▸ **提示文**:
========
短期国債を抱え、部屋の中で安全に過ごしていた投資家をよそに、リターンハンティングで果敢にリスクを取った株式投資家が進んだケモノ道は、最終的に元の部屋に通じていた……というわけです。

実は、このような株式投資の無為の旅はたびたび起こっていました。

S&P500は、1929年から2009年までの80年の間に、どこにもたどり着かない三度もの長い興味深い旅をした。そのうちの53年(1929-1945、1959-1982、1995-2009)は、結局、リスクのない財務省短期証券のパフォーマンスを下回った。

株式長期投資は報われる可能性が高いですが、エントリー時の評価が重要であることがよくわかります。

⑥「受動的な投資戦略……うまくいかないよ」
従来型の受動的な投資戦略への投資家の流出は、主に、「降伏」と過去の好成績を追い求める1つの形態といえる。うまくいかないよ。
========
▸ **行データ**:
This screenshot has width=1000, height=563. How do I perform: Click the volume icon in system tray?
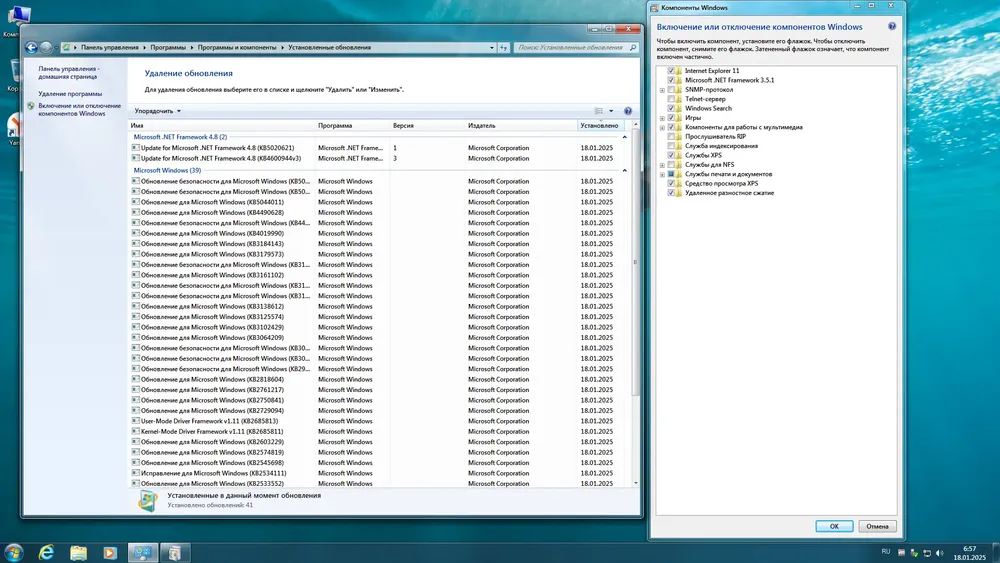939,553
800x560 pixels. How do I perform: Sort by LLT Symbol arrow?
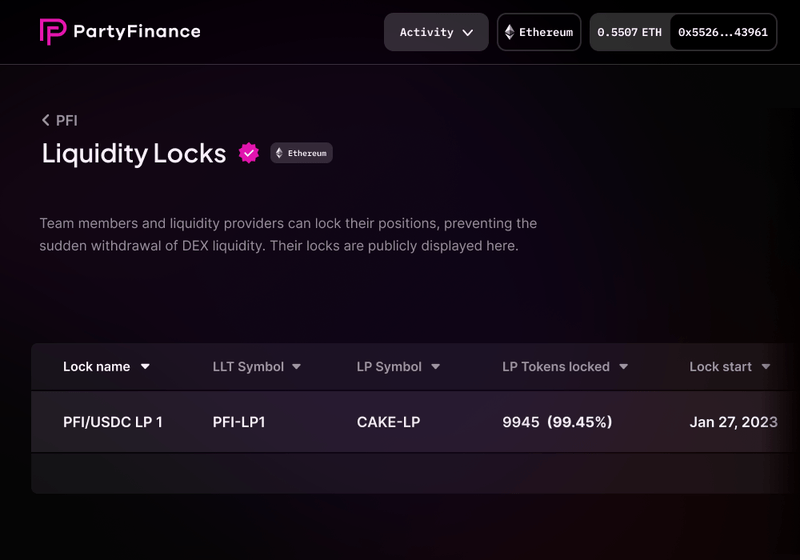click(x=296, y=367)
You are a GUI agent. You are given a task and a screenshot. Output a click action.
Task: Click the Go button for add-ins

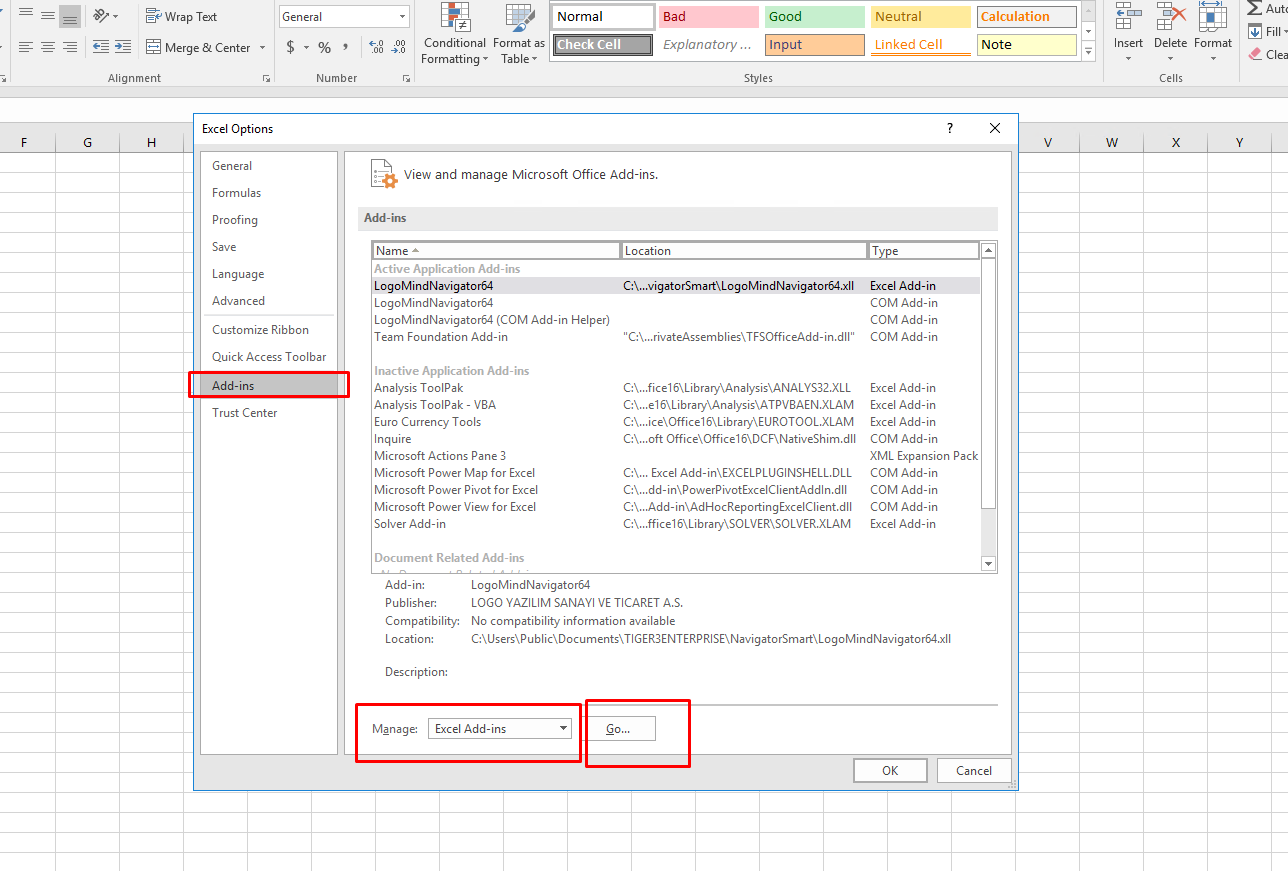point(621,728)
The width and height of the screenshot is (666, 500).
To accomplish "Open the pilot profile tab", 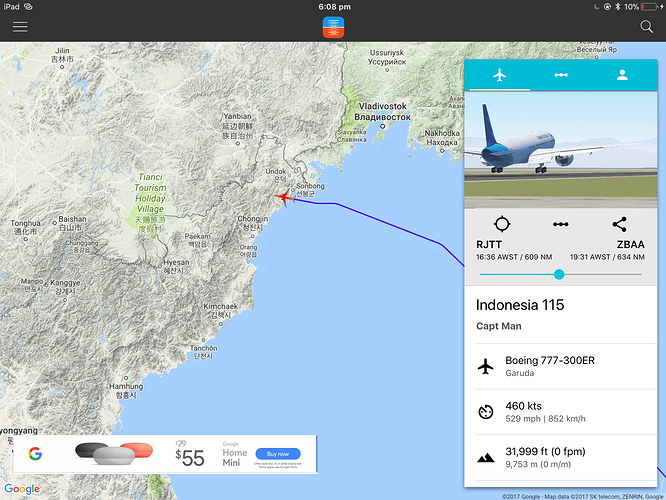I will 622,75.
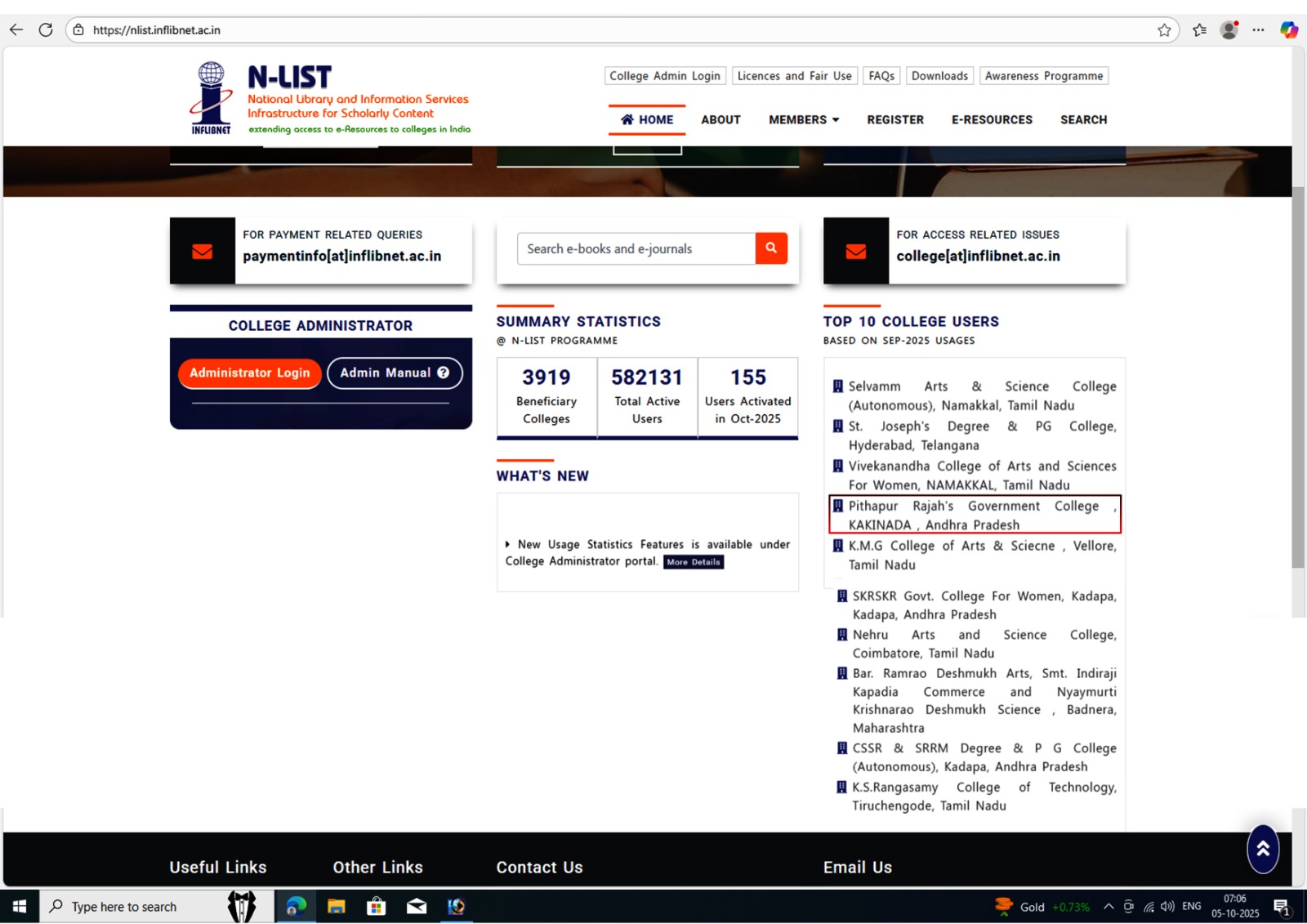Expand the MEMBERS dropdown menu

(803, 120)
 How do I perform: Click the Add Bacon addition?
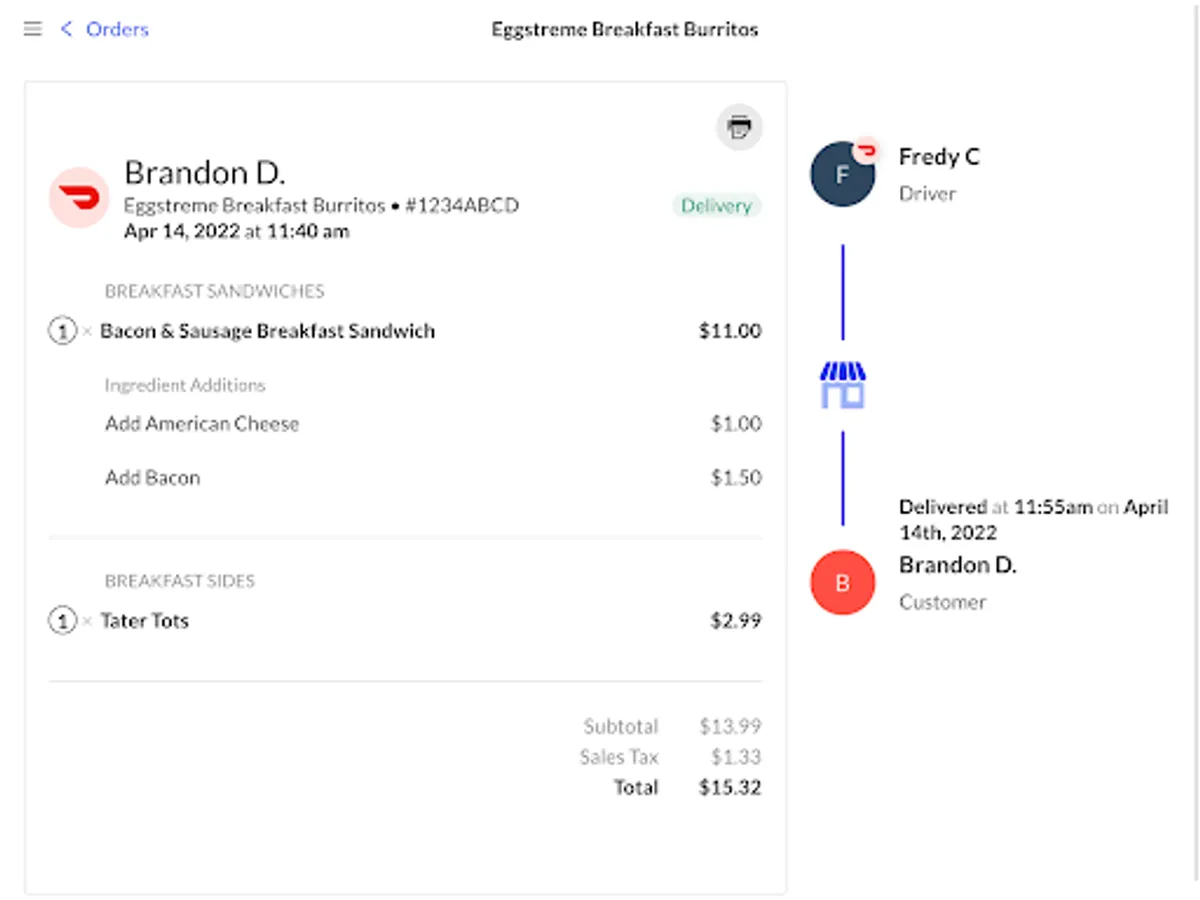152,478
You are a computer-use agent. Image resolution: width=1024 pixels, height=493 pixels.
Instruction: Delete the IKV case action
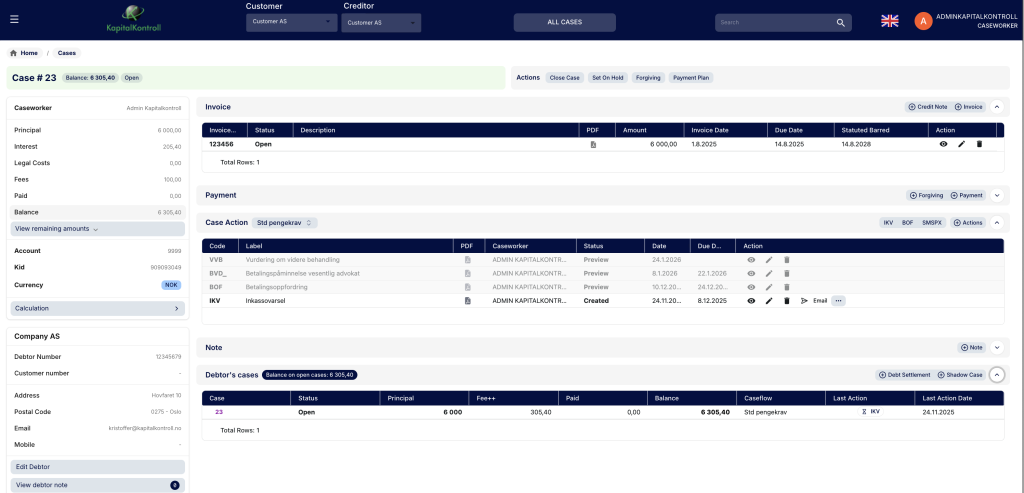point(787,300)
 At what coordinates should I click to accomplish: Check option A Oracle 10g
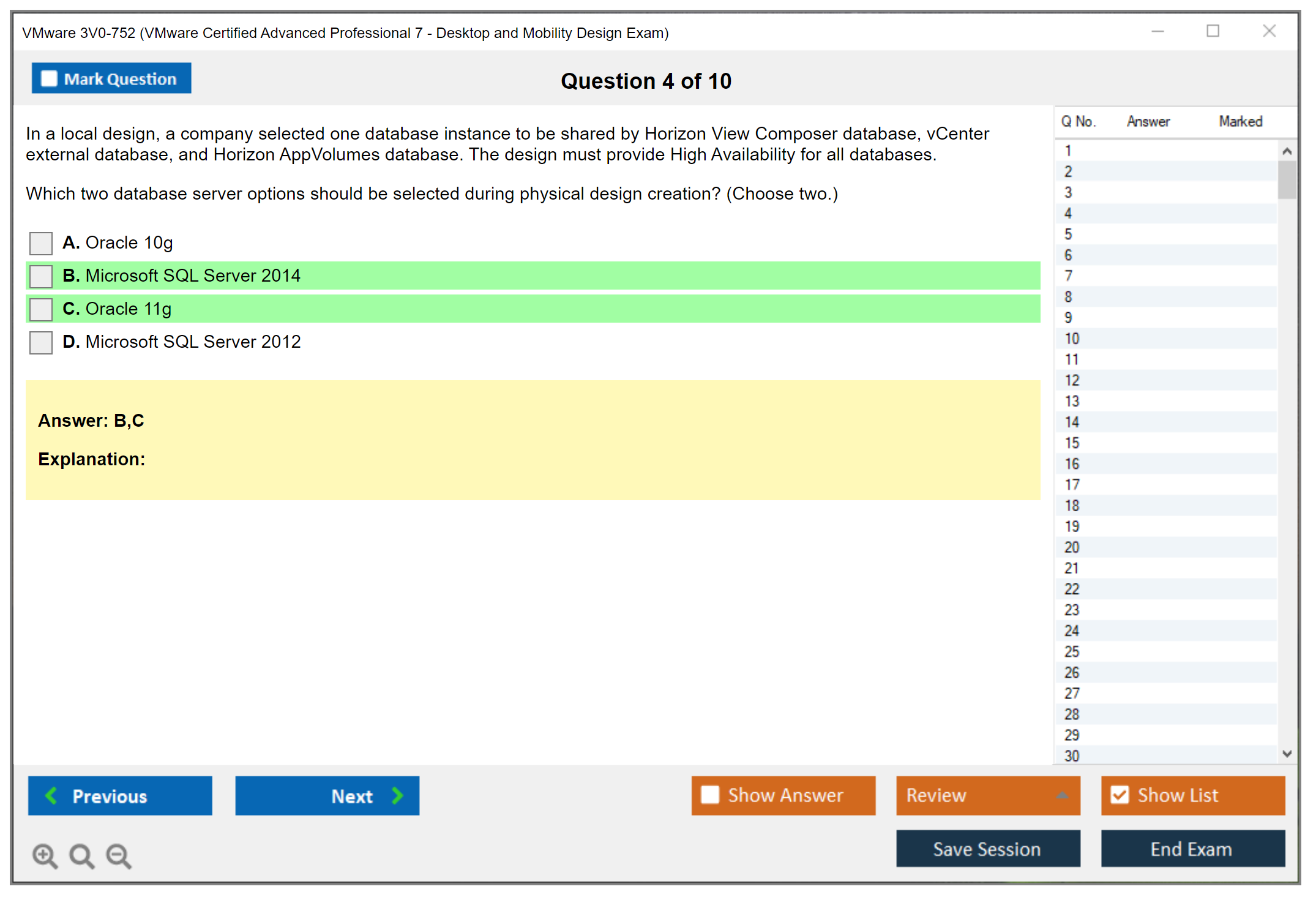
========
▸ **求められること**:
株式投資についての提示文を、最後の文の後から再開して書き進めてください。

▸ **課題の出力**:
S&P500に代表される過去のインデックス投資が目覚ましい成績を収め、ほとんどのアクティブ投資信託を打ち負かしてきたことは論を俟ちません。

しかし、投資家が将来期待できる長期的なリターンは、投資時の株式の評価によって決まるとハスマン博士は言います。
「過去の業績は、将来の見通しの『反対の』指標としてでない限り、投資家は考慮すべきでない」

投資家を受動的な戦略に誘う過去のパフォーマンスは、株式や債券の市場価値の大幅な上昇と、それらの価格に現在組み込まれている、長期的なリターンの著しい崩壊によって推進されている。これらの一見魅力的な過去のリターンは、同じ投資が現在生み出すであろう暗い将来のリターンの鏡像である。

バラ色の日々の中でめいっぱい成長しきった米国株式を離れ、割安な国の株式に分散投資する。
一時的に現金化し、下落相場の中で再投資する。
このような、何らかの対処が必要ではないでしょうか。

さて、米国株式から逃げるには?

当ブログではしつこいくらい、米国株式の高騰に警鐘を鳴らしてきました。

米国株式のこれから30年は、これまでの10年とはだいぶ違うようです

米国金融市場研究の重鎮が「現在進行中のバブル」への対処を語る バブル、バブル、労苦 andトラブル

実際に米国株式をどう減らしたらよいのか?についても記事にしています。
どこかで非常ベルが鳴っている 米国株式からの逃避手段
参考になれば幸いです。

米国株式相場の下落については、予兆はあるものの、過去の例を引くとまだ時間の余裕はあるようです。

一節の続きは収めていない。